[PROVIDED INFORMATION — start]
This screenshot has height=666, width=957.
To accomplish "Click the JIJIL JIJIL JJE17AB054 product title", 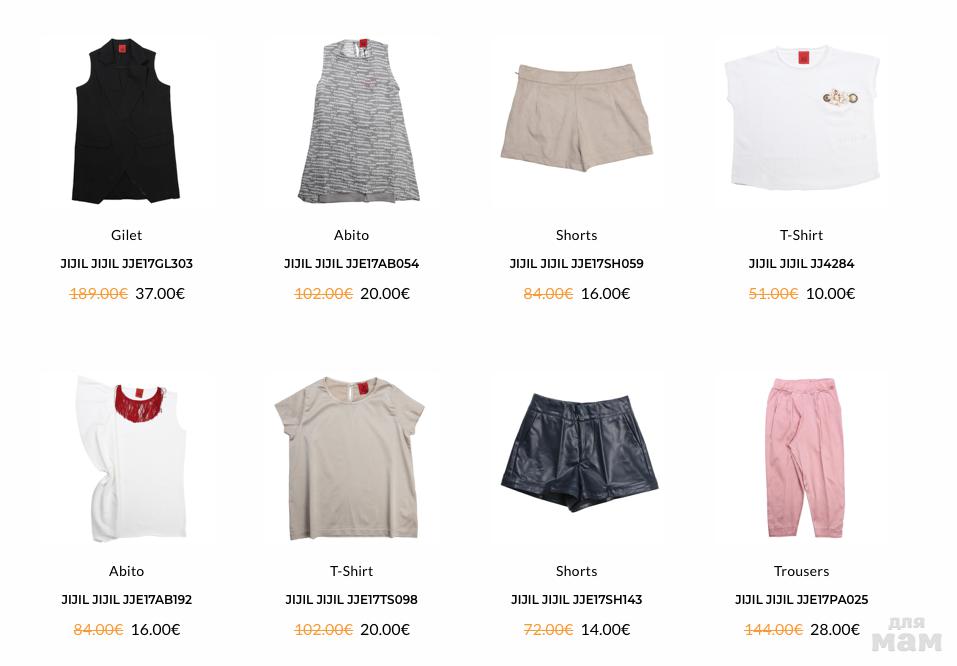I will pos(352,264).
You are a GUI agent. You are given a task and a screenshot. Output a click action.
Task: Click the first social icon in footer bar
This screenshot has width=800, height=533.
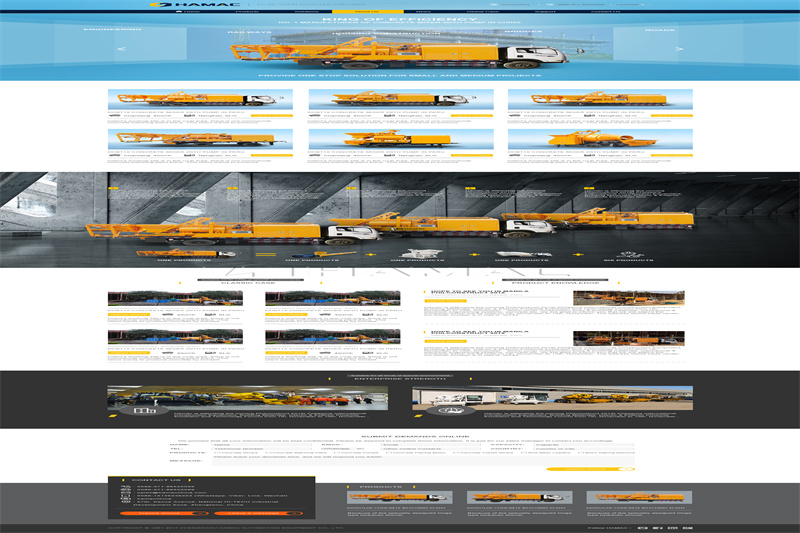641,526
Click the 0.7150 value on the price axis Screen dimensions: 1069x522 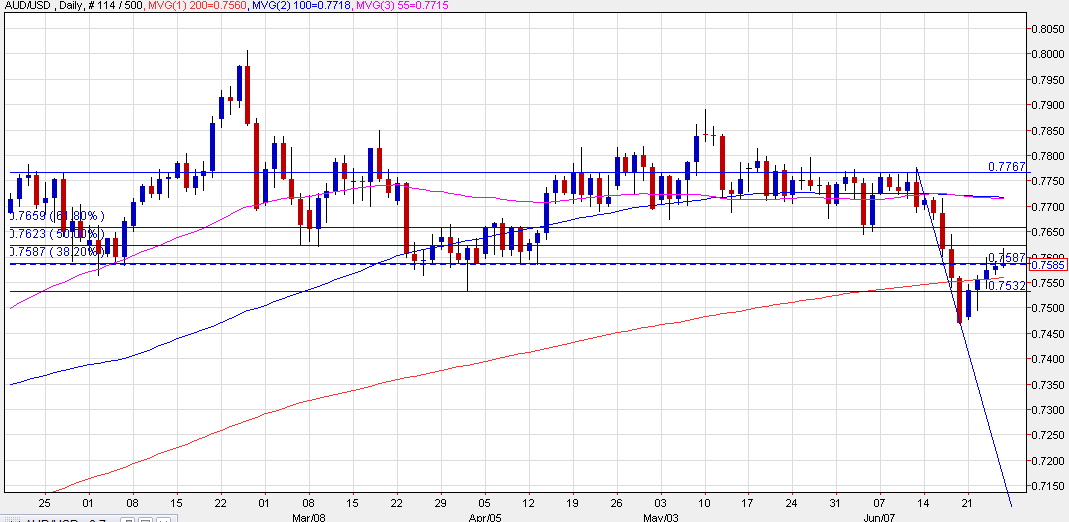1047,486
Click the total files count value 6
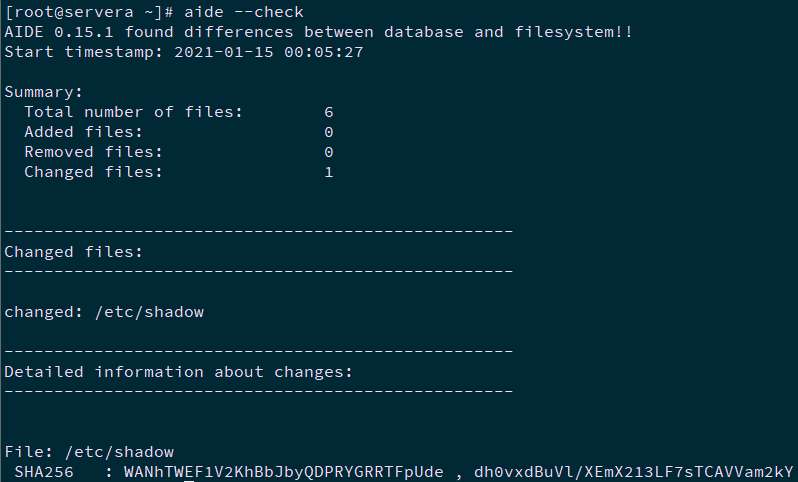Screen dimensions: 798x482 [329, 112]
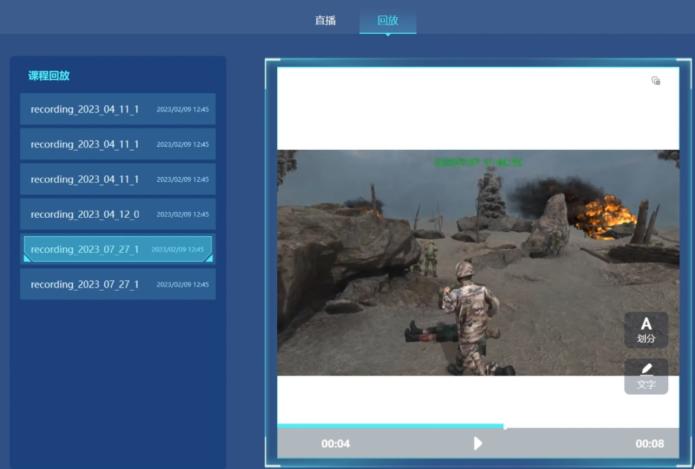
[PROVIDED INFORMATION — finish]
[PROVIDED INFORMATION — start]
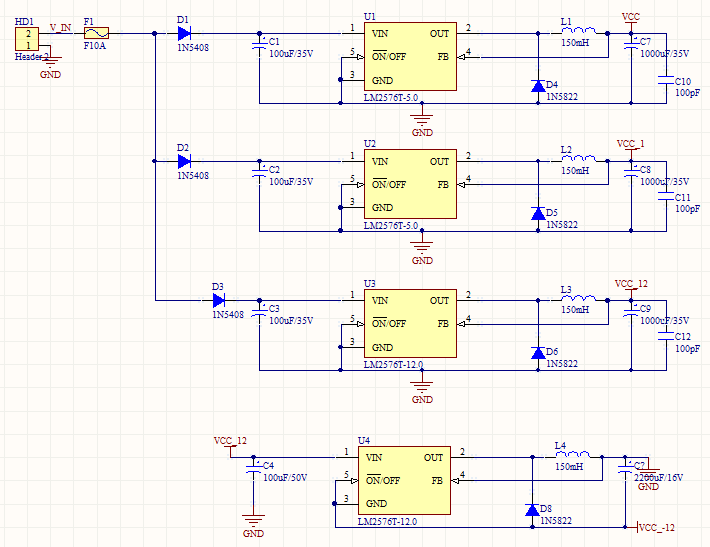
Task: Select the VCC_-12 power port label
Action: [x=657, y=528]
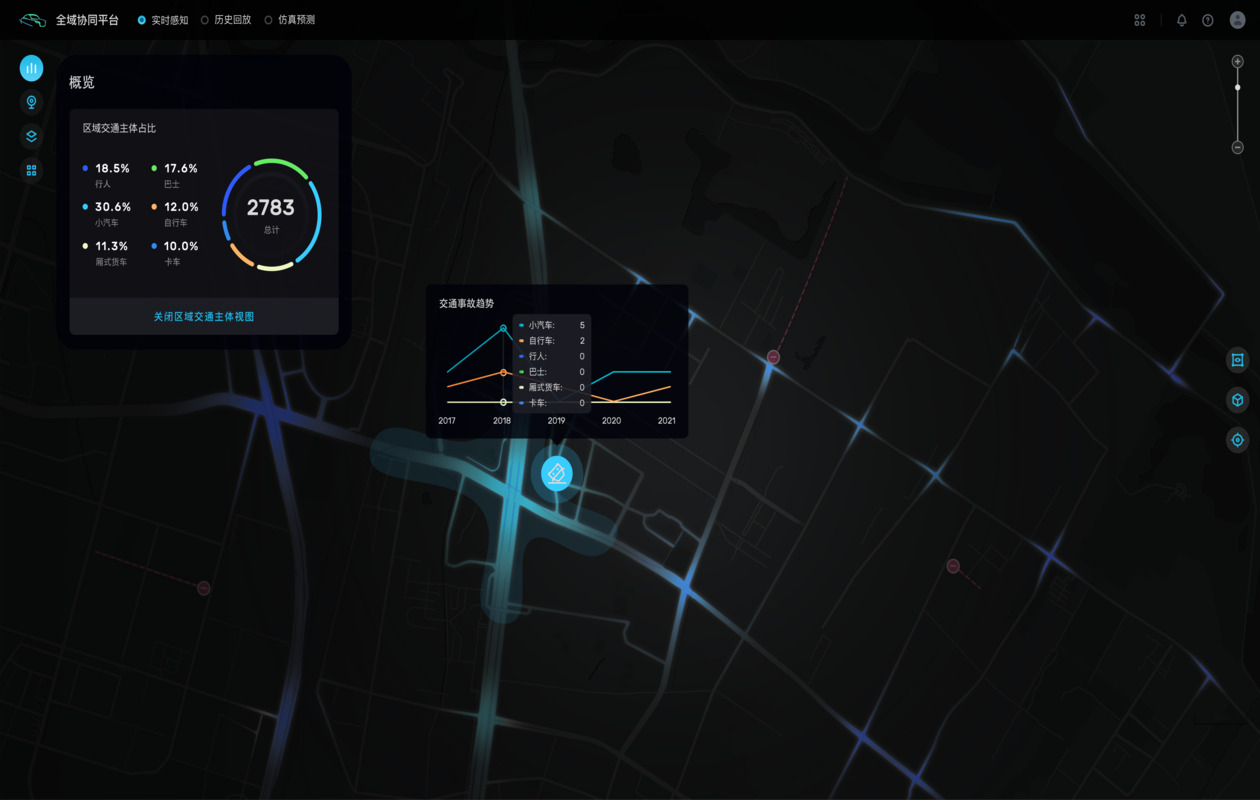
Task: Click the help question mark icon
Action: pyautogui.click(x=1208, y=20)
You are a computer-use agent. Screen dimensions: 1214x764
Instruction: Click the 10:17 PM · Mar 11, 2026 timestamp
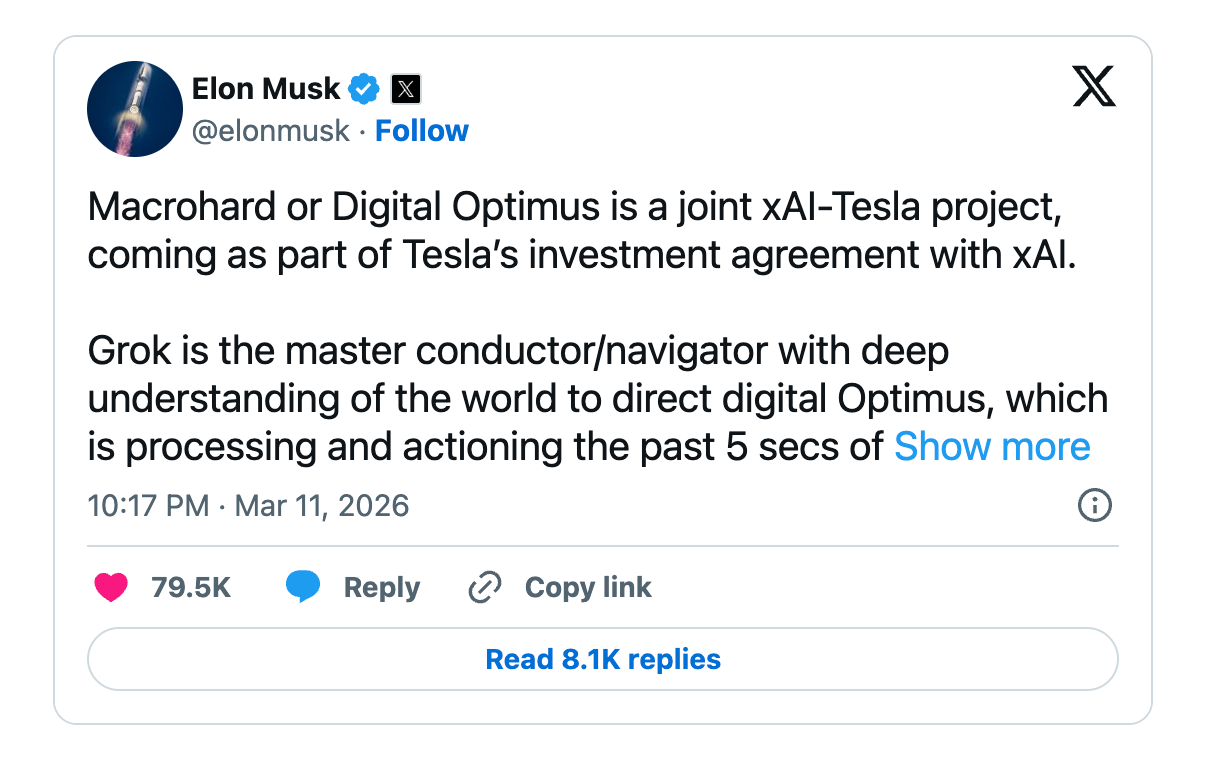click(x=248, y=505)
[PROVIDED INFORMATION — finish]
** TASK ITEM **
When a line in the data contains the string "agent", copy that line.

** RESPONSE BOX **
You are a GUI agent. You are given a task and a screenshot. Output a click action.
You are a computer-use agent. Screen dimensions: 1214x764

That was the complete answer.